Fica fácil entender quando se olha com mais atenção para quem realmente cresceu nesse saco de gatos que era a tal "frente popular" (sem povo). Em paralelo: Sem povo porque, de fato, os quase 20 partidos que compunham a tal "frente" só conseguiram abocanhar 7 milhões de votos no 2º turno das eleições.

Os partidos que mais cresceram dessa "aliança antifascista" foram o PS do ex-presidente François Hollande, que quase triplicou de tamanho e o EEV, econeurótico, que dobrou de tamanho. O PS foi de 28 para 64, o EEV foi de 15 para 33. Juntos esses partidos representam 50% da tal "frente popular"...

O PS de Hollande é, hoje, o partido mais belicista, otanista e atlantista da França, ultrapassando o LR de Sarkozy desde que Macron chegou ao poder.
Já no governo Hollande, o PS apoiou a intervenção militar francesa no Mali, sob justificativa de "combater extremistas" - extremistas armados e criados pela intervenção francesa na Líbia, gerando uma situação de retroalimentação que tornou a ocupação permanente. O governo Hollande, também, fez campanha pela organização de uma expedição militar internacional contra Bashar Al-Assad, e Hollande admitiu publicamente armar os grupos terroristas curdos e salafistas que espalharram caos e destruição pelo Oriente Médio. Foi Hollande, ademais, um dos arquitetos europeus do Maidan e um dos promotores dos Acordos de Minsk como um artifício para dar tempo de militarizar a Ucrânia para preparar uma guerra, usando a Ucrânia de proxy, contra a Rússia. No plano interno, Hollande ainda passou uma reforma trabalhista draconiana e arreganhou ainda mais o país para a imigração, fazendo questão também de promover uma avalanche legislativa woke em matéria sexual e de gênero.

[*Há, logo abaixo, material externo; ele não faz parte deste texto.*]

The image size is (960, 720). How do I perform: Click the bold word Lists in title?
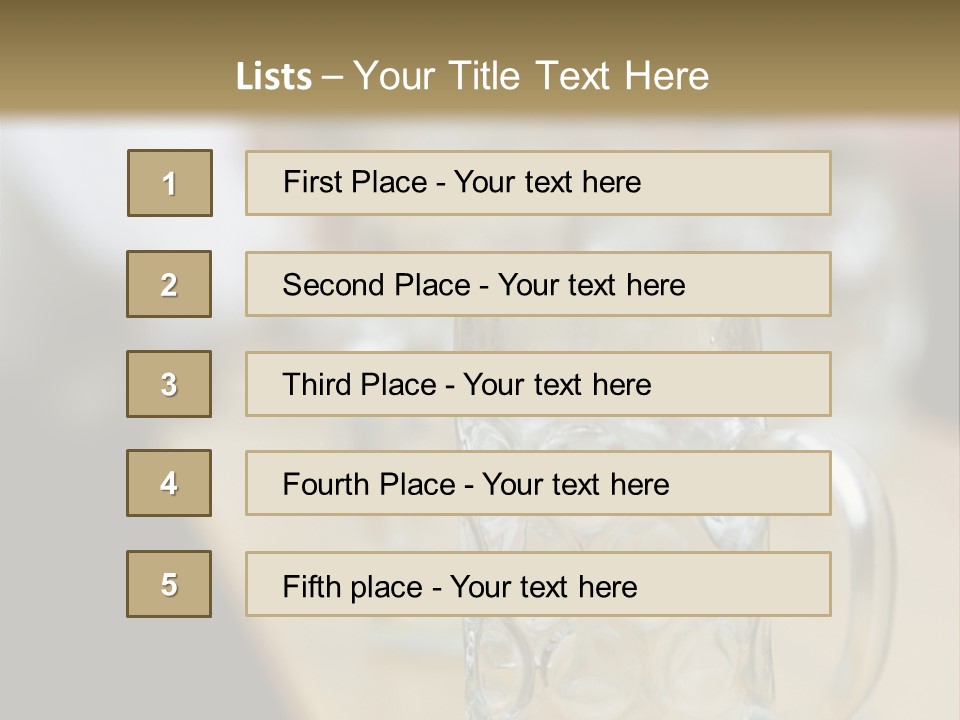(x=274, y=77)
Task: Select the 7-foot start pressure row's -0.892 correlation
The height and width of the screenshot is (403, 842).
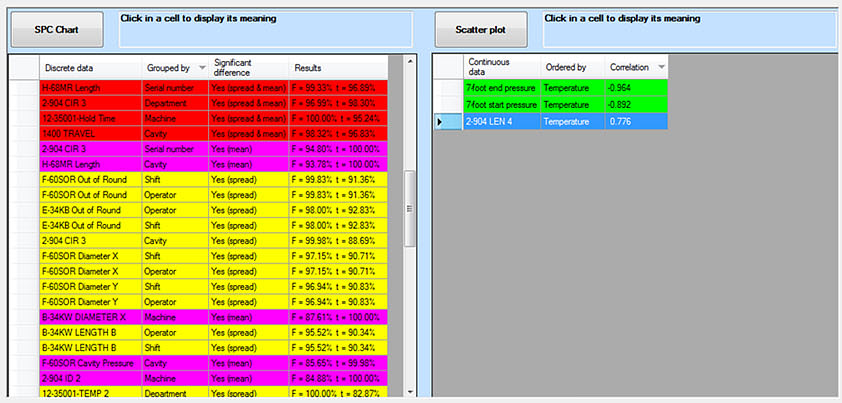Action: (636, 104)
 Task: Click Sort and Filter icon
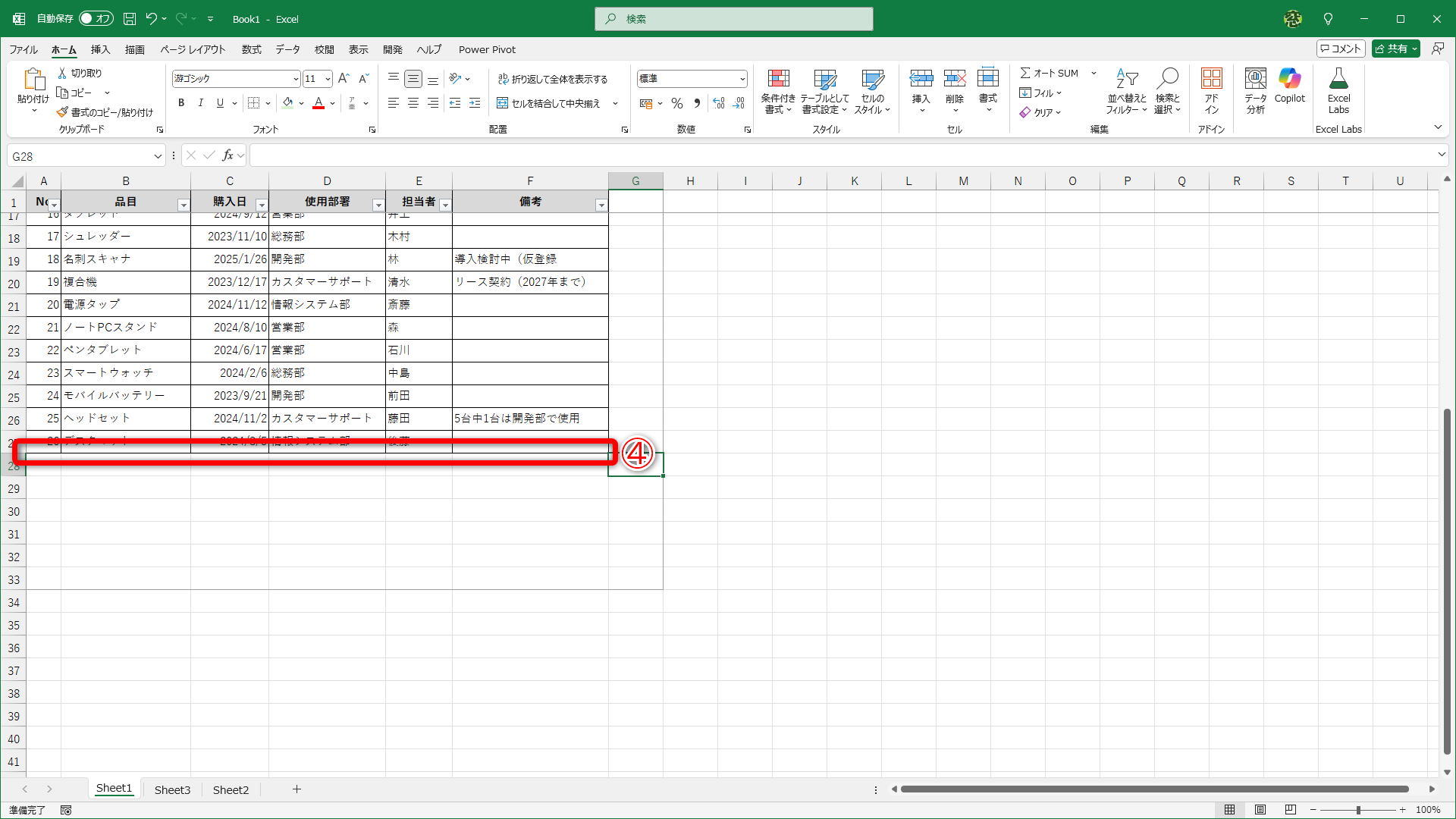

Hoje, o PS é o partido que é mais vociferante no apoio à Ucrânia e nos ataques à Rússia. A sua defesa do reconhecimento de um Estado palestino não passa de uma bagatela cuja finalidade é "lavar" o sionismo para lhe dar sobrevida.

O EEV não fica atrás, acusando a Rússia e a China de serem países agressivos e de espalharem "fake news", defendendo a remessa ilimitada de armas para a Ucrânia e até mesmo sanções contra a empresa estratégica francesa TotalEnergies por ter violado as sanções anti-Rússia. Para piorar, o EEV nem mesmo finge ser crítico de Israel.

Não é casual, portanto, que o programa da frente popular fala em armar a Ucrânia até os dentes e inclusive de perdoar todas as dívidas ucranianas, para dar sobrevida ao Estado-pária em questão, além de defender "mudança de regime" em Gaza - de modo que quando a "frente popular" fala em reconhecer um Estado Palestino, é uma Palestina sem Hamas e sem as outras forças de resistência. De resto, para além de posições econômicas pouco diferentes das posições da "ala esquerda" do Reagrupamento Nacional, a "aliança arco-íris" promete distribuir cidadania para imigrantes recém-chegados, e ainda inventar a categoria do "refugiado climático", para aumentar ainda mais a imigração, além de adesão total à pauta do "zero carbono".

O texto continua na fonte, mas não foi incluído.